それぞれの症状に合わせたオーダーメードの治療を

アトピー性皮膚炎(以下AD)に対する考え方、対応の仕方は一昔前とはかなり変わってきています。

かつては、あるテレビ番組の特集をきっかけにステロイドバッシングが起こり、ステロイドの使用を拒否する患者さんが多く見られました。2000(平成12)年、日本皮膚科学会がAD治療ガイドラインを公表してからは、患者さんの間でもステロイド外用剤が標準治療として少しずつ認知されるようになりました。

ステロイド外用剤の使い方については、症状が重くなると、薬の塗り方が足りないと症状が良くならないことが多いため、一回に十分な量を使用するのがポイントです。悪くなった時にだけ薬を塗るのではなく、症状が治まるまで続け、症状が治まってからも量を少しずつ減らしながら続けていく方法が推奨されています。

最近では、小麦加水分解物含有石けんの使用によって小麦アレルギーが起こるのと同じように、消化器からではなく、乳幼児のADの皮膚から食物アレルギーが起こるのではないかと考えられるようになりました。かつては、食物アレルギーの血液検査で陽性に出た場合に、厳格な食事制限が行われることがありましたが、最近は皮膚の症状をしっかりと外用剤で治しながら、負荷試験などを行って(実際に食べてみて)必要最低限の除去にとどめるのが一般的です。

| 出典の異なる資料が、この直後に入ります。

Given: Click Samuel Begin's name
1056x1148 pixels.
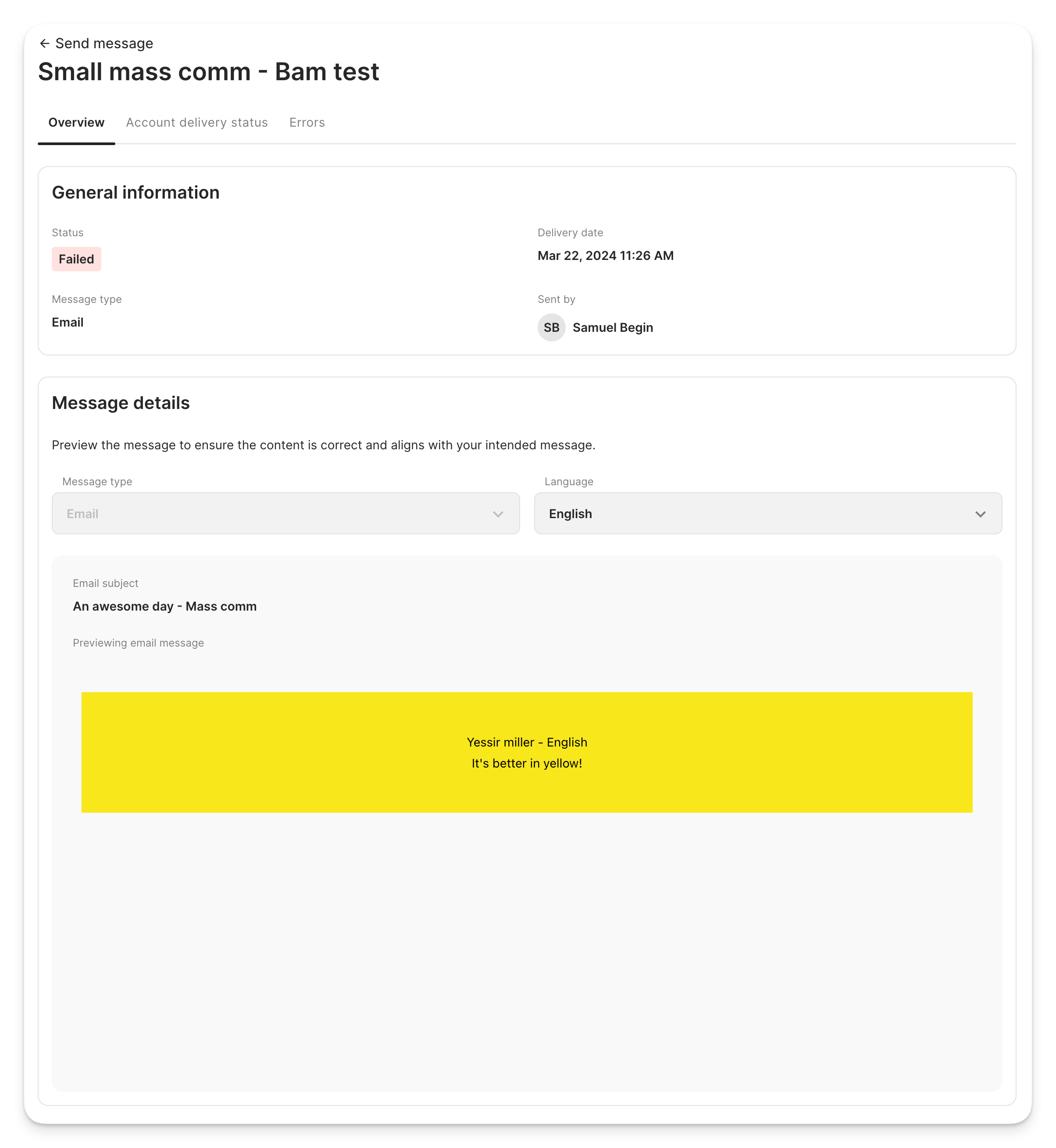Looking at the screenshot, I should click(x=613, y=327).
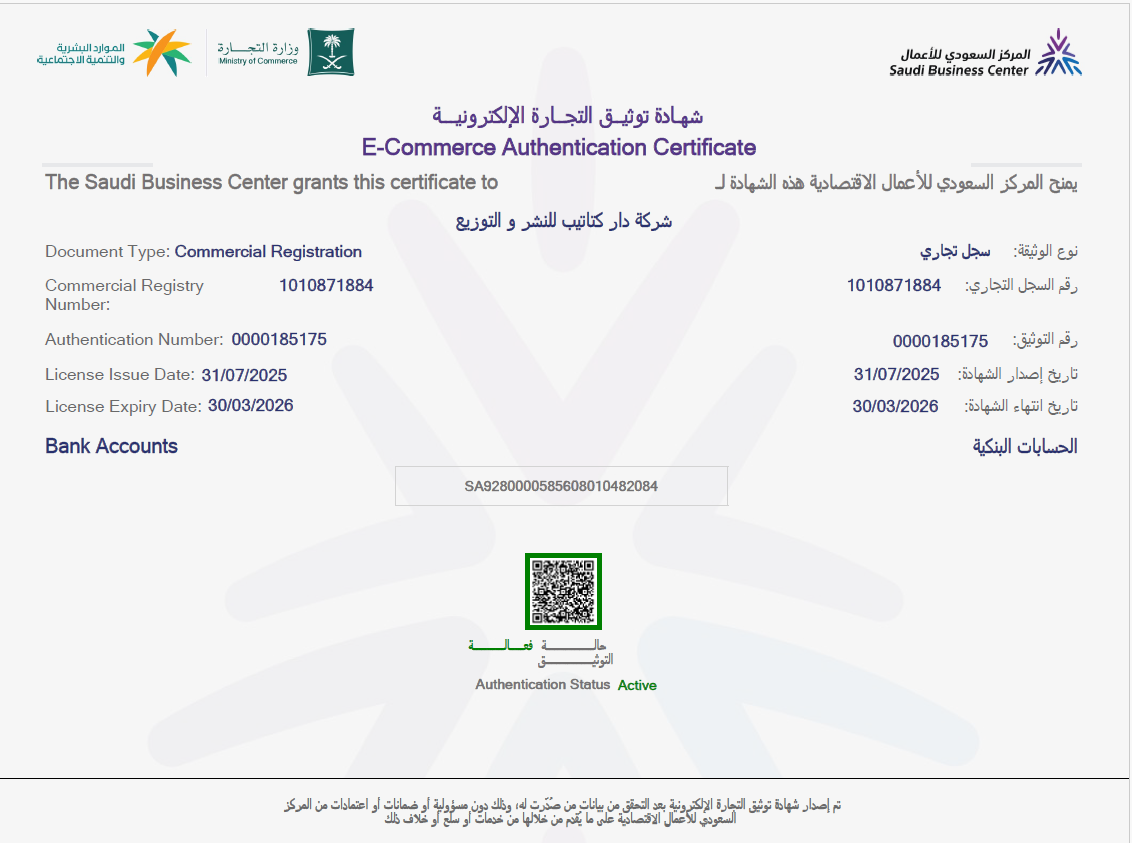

これまでは、悪化因子として汗をかかないように指導されてきましたが、汗は保湿や免疫機能など良い働きも多いため、汗をかいてから対策をするように変わってきています。

主治医が皮膚の状態を診て臨床症状を評価しますが、TARCという血液検査で皮膚症状の変化を客観的に評価することができるようになりました。

ADは症状も原因も患者さんごとに異なります。なかなか治らない症状を治す(軽快させる)には、トレンドに合わせたオーダーメードの治療が必要です。